Pointing records for elements and text

● ● ● ●

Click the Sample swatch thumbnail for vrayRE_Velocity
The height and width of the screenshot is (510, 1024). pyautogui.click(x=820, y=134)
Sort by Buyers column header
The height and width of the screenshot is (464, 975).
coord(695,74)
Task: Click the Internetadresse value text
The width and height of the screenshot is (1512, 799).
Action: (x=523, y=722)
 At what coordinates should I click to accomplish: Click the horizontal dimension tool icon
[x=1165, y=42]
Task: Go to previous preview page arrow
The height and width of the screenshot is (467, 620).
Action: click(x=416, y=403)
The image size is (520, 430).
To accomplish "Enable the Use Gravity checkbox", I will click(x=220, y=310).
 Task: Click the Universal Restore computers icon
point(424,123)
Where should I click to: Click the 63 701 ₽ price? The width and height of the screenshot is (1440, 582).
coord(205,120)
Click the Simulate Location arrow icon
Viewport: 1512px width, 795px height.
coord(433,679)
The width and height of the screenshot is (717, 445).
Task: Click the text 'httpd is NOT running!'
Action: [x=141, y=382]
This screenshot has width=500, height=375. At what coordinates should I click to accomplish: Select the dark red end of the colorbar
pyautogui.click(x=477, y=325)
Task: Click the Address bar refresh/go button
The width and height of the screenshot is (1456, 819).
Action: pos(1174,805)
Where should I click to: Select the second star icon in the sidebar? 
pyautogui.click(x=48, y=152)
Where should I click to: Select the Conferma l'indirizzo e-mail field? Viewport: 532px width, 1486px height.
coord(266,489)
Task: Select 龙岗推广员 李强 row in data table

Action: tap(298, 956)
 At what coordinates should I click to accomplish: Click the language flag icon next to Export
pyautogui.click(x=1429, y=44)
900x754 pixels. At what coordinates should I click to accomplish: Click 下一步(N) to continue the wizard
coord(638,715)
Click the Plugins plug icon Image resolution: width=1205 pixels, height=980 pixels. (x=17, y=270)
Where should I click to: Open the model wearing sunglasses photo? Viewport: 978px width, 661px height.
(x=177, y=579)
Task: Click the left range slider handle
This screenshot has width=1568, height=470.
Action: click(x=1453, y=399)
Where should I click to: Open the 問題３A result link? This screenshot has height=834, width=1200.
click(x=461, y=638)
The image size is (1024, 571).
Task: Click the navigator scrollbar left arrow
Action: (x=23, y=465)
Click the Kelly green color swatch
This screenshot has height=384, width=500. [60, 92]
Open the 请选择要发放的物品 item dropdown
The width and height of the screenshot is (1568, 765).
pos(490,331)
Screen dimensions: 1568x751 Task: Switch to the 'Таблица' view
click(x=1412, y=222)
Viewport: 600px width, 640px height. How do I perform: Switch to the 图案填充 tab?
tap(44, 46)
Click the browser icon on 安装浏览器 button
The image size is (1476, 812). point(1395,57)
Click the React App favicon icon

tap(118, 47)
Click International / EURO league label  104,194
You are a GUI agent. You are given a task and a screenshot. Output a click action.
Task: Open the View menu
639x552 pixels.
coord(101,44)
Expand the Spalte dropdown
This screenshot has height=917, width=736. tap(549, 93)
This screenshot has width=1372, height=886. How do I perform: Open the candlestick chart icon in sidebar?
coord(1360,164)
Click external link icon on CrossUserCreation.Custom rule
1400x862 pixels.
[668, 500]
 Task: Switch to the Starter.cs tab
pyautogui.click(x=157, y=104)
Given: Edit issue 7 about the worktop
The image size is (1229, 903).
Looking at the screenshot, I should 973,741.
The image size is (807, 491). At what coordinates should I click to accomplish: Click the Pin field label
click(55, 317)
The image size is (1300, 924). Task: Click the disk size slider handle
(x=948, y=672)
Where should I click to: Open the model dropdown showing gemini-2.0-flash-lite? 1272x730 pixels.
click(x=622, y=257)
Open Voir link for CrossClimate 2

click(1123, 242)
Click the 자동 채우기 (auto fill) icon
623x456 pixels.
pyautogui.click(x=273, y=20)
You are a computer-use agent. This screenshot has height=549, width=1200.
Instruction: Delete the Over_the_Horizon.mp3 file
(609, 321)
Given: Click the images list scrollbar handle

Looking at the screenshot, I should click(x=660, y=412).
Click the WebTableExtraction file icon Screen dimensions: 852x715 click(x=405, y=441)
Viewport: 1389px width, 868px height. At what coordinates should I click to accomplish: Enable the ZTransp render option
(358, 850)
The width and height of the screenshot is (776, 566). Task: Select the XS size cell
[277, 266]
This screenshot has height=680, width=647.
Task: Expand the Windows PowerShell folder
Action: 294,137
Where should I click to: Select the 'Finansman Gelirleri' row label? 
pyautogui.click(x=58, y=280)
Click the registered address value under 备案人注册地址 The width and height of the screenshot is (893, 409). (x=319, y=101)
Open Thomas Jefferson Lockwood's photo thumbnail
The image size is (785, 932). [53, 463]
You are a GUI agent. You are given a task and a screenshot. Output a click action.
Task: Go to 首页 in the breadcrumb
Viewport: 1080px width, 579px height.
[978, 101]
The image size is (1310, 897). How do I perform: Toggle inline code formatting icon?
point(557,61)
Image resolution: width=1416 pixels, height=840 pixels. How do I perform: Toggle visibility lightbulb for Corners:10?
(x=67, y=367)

● ● ● ●

**WHAT TO DO**
Report every line in the items above that contains the word "slider", copying each such line in full.

**CORRECT ANSWER**
Task: Click the left range slider handle
The image size is (1300, 924). Task: Click the disk size slider handle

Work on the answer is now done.